While maintaining a lighthearted feel—often following the officers’ warm, humorous lunch breaks— Marriage Cops doesn’t shy away from tough questions, illuminating the pitfalls of a patriarchal institution that is often thrust upon women before they can even label themselves as such. As the film dives deeper into each case, it becomes a breezy treatise on the India itself, and the cultural conventions (like the continuing practice of Dowries), low literacy rates, and economic conditions that further empower an uneven playing ground for the sexes.

Agatha’s Almanac                    

Shot on gorgeous and textured 16mm film, over the course of six years, Amalie Atkins’ ode to her aunt manifests as sumptuous, observational treat. Agatha’s Almanac follows the day-to-day, DIY existence of its elderly subject on her ancestral Manitoba farm, where she preserves an almost extinct form of existence with each seed planted in her bountiful garden. Like Agatha, who is weathered by time, tradition, and tragedy, Atkins’ film feels so tangible and tactile in its quiet, attentive stillness. It becomes almost hypnotic to not only hear Agatha meticulously explain her cultivation process but actively witness it, with the film’s homemade, scrapbook aesthetic becoming too infectious to resist. Its enchanting musical score, full of fleeting strings and whirring synths, comes to sound like beautiful vestiges of a bygone era, much like Agatha herself. In merging her stories of the past with the picking seasons of yore, Agatha’s Almanac finds a soothing timbre that captures the beauty and utter majesty of honest work.

Shamed

Matt Gallagher’s harrowing study of vigilantism follows Jason Nassr, a self-titled “creeper hunter” who poses online as teenage girls to lure, expose, and shame potential predators. After accusing more than 100 men, some of whom took their own lives, Nassr finds himself in a tricky legal battle to justify his sense of righteousness. Shamed traces Nassr’s operational processes, motives, and methodologies, but whether the people he accuses are guilty is far from certain.

As Gallagher’s film continues to unfurl, it finds many innocent people are unjustly caught in Nassr’s web. Using unflinching interviews of bereaved family members, which often sees them visit traumatic locations, and Nassr himself, Shamed brims with shocking revelations, finding a harrowing lack of remorse in its principal subject and a motive steeped in narcissism and gratification. Across a brisk 90-minute runtime, Shamed dissects the court of public opinion and finds that frontier justice is truly well and alive in the internet age.

Betrayal

At the centre of Lena Macdonald’s heart-wrenching film lies Cindor Reeves, a man who with no place to call home. Why? Because he turned on the caring man who raised him, Charles Taylor, one of the most infamous warlords in history. Boasting an array of damning, intimate interviews, Betrayal is at once a document of Liberian history, and a portrait of Charles Taylor’s ascendency and the man he instilled a sense of justice that would ultimately go against him. In weaving through these narrative streams, Betrayal bustles with intense, intimate meditations on the nature of fatherhood, idolization, the fragility of historical truth, and global complicity. Macdonald’s film unearths a bevy of troubling revelations, even tying Libera and Sierra Leone’s blood diamond trade to the September 11 attacks.

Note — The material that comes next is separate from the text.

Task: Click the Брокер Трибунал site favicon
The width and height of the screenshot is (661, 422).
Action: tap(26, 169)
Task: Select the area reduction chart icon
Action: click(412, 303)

Yet, the most tragic reveal is the double entendre of its title, referring not only to how Taylor’s supporters view Cindor’s courageous whistleblowing act but how the Western world, namely Canada, left him to fend for himself. It’s here where Macdonald’s film becomes truly incendiary, illuminating that profit incentive, not righteousness, was behind Taylor’s ousting. In the end, the greatest Betrayal is that money always gets the final word.